FDI to exceed $10B in 2019 – Joint Foreign Chambers

Credit to Author: TYRONE JASPER C. PIAD| Date: Thu, 17 Jan 2019 16:20:02 +0000

Foreign direct investments (FDI) should top $10 billion this year, the Joint Foreign Chambers (JFC) said on Thursday, with the Philippines expected to remain an attractive destination amid “continued political and economic stability.”

“Increasingly, the Philippines is being recognized by foreign multinational firms, as well as smaller foreign companies, as a country on the road to realizing its high potential to be among the top tier of economies globally,” the JFC said in a statement.

FDI over the past two years hit $10 billion per annum, it noted, higher than the $7.93 billion and $5.64 billion recorded in 2016 and 2015, respectively, and due mainly to intercompany borrowings.

The JFC also took note of the Philipine economy’s growth since 1998 and said the country was expected to notch the third largest GDP in Asean, next to Indonesia and Thailand, by 2023.

It expects infrastructure to remain a main growth driver, noting that “the ‘Build Build Build’ program continuing policies of the previous administrations has achieved much higher levels of public sector spending on infrastructure, without which the economy would regress”.
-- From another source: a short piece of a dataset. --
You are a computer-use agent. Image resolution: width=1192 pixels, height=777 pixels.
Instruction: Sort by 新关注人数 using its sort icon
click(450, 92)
Amid a trade war between US and China and “rising costs” in the latter, the JFC expects a boom for the manufacturing industry as new investors might “locate in the Philippine export zones.”

While international tourism is “growing steadily,” it noted, airport and road congestion remain an issue and the Philippines is still lagging its neighbors.

The creative sector, meanwhile, was described as the country’s “newest sunrise industry.”

The JFC called for “major agricultural reforms” to “unlock higher growth for the rural sector … where 30 percent of the population and 70 percent of poorer Filipinos live and work.”

The outsourcing sector, meanwhile, is expected to face “challenges of rapid automation, available skills and altered fiscal incentives.”

Mining is being hampered by controversies relating to matters of environment and social responsibility, the JFC noted.

The Philippines, it said, should work to increase access to foreign markets, including “initiating talks to join the Comprehensive and Progressive Agreement for Trans-Pacific Partnership (CPTPP) as well as for a trade and investment agreement with the United States,” it added.

The CPTPP is a free trade agreement between Australia, Brunei, Canada, Chile, Japan, Malaysia, Mexico, New Zealand, Peru, Singapore and Vietnam.

The JFC also called on legislators to pass the Foreign Investment Act, Open Access in Data Transmission bill, Public Services Act and the Retail Trade Act, among others, to further boost foreign direct investments.